Armenia-Azerbaijan ‘normalization’ talks to run through Thursday, US says

Լուսանկարը՝ արխիվային․ ԱՄՆ պետքարտուղար Էնթոնի Բլինկենը 2023-ի մայիսի 1-ին Վաշինգտոնում հյուրընկալում է իր հայ և ադրբեջանցի գործընկերներին՝ Արարատ Միրզոյանին և Ջեյհուն Բայրամովին

By Mark Dovich

U.S. Secretary of State Antony Blinken launched multi-day negotiations in Washington Monday with Foreign Ministers Ararat Mirzoyan of Armenia and Jeyhun Bayramov of Azerbaijan, writing on his official Twitter account that “dialogue is key to reaching a lasting peace in the South Caucasus region.”

Readouts of the talks so far from Armenia’s Foreign Ministry have been light on detail, noting only that the agenda includes “issues related to regional stability and security and the process of normalization of relations between Armenia and Azerbaijan” and “the humanitarian situation resulting from the illegal blockade of the Lachin corridor.”

Amerikayi Dzayn, Voice of America’s Armenian service, reported that negotiations on a document titled “agreement on the normalization of relations” are set to run through Thursday, citing unnamed senior State Department officials.

Asked by reporters in Washington for more details about the talks, Vedant Patel, a State Department spokesperson, said repeatedly Monday he did not want to “get ahead of the process.”

The negotiations come days after Blinken made separate phone calls to Armenian Prime Minister Nikol Pashinyan and Azerbaijani President Ilham Aliyev to pledge “continued U.S. support” and share “his belief that peace (is) possible,” according to State Department readouts.

The talks also come amid escalating tensions in the region, with Azerbaijani border guards setting up a checkpoint last week on the only overland route connecting Nagorno-Karabakh and Armenia. Stepanakert and Yerevan have condemned the move as a violation of the Russia-brokered ceasefire that ended the 2020 war in and around Nagorno-Karabakh.

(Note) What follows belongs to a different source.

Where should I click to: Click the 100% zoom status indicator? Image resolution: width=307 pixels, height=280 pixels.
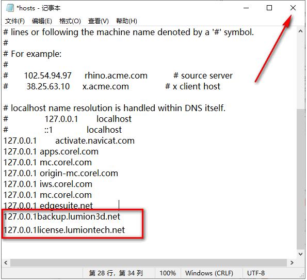pos(168,273)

Days after, the self-styled Azerbaijani environmental activists who had set up a roadblock on a different section of the road last December announced they would “temporarily suspend” their activities, citing the new checkpoint.

Mirzoyan said last week that Yerevan “has never been and is not going to be involved” in negotiations with Baku over recent developments in the Lachin corridor, noting that the route’s status is already stipulated in the ceasefire.

In February, the International Court of Justice ordered Azerbaijan to “take all measures at its disposal to ensure unimpeded movement of persons, vehicles and cargo along the Lachin Corridor in both directions.” The ruling is legally binding, but the court has no enforcement powers.

Washington too has called on Baku to reopen the corridor, whose monthslong closure has prompted severe shortages of energy, food, and medicine in Nagorno-Karabakh.

Since the end of the 2020 war, the European Union, Russia, and the United States have emerged as the main mediators between Armenia and Azerbaijan, in effect displacing the Minsk Group, whose work has been largely frozen since Russia’s full-scale invasion of Ukraine last year.

Mirzoyan told reporters in Yerevan last week that Armenia does not “differentiate between the platforms…(of) Moscow, Washington, or Brussels,” adding that “there is one peace process…and the negotiations are essentially one and the same.”

Blinken last met with Pashinyan and Aliyev on the sidelines of this year’s Munich Security Conference in February.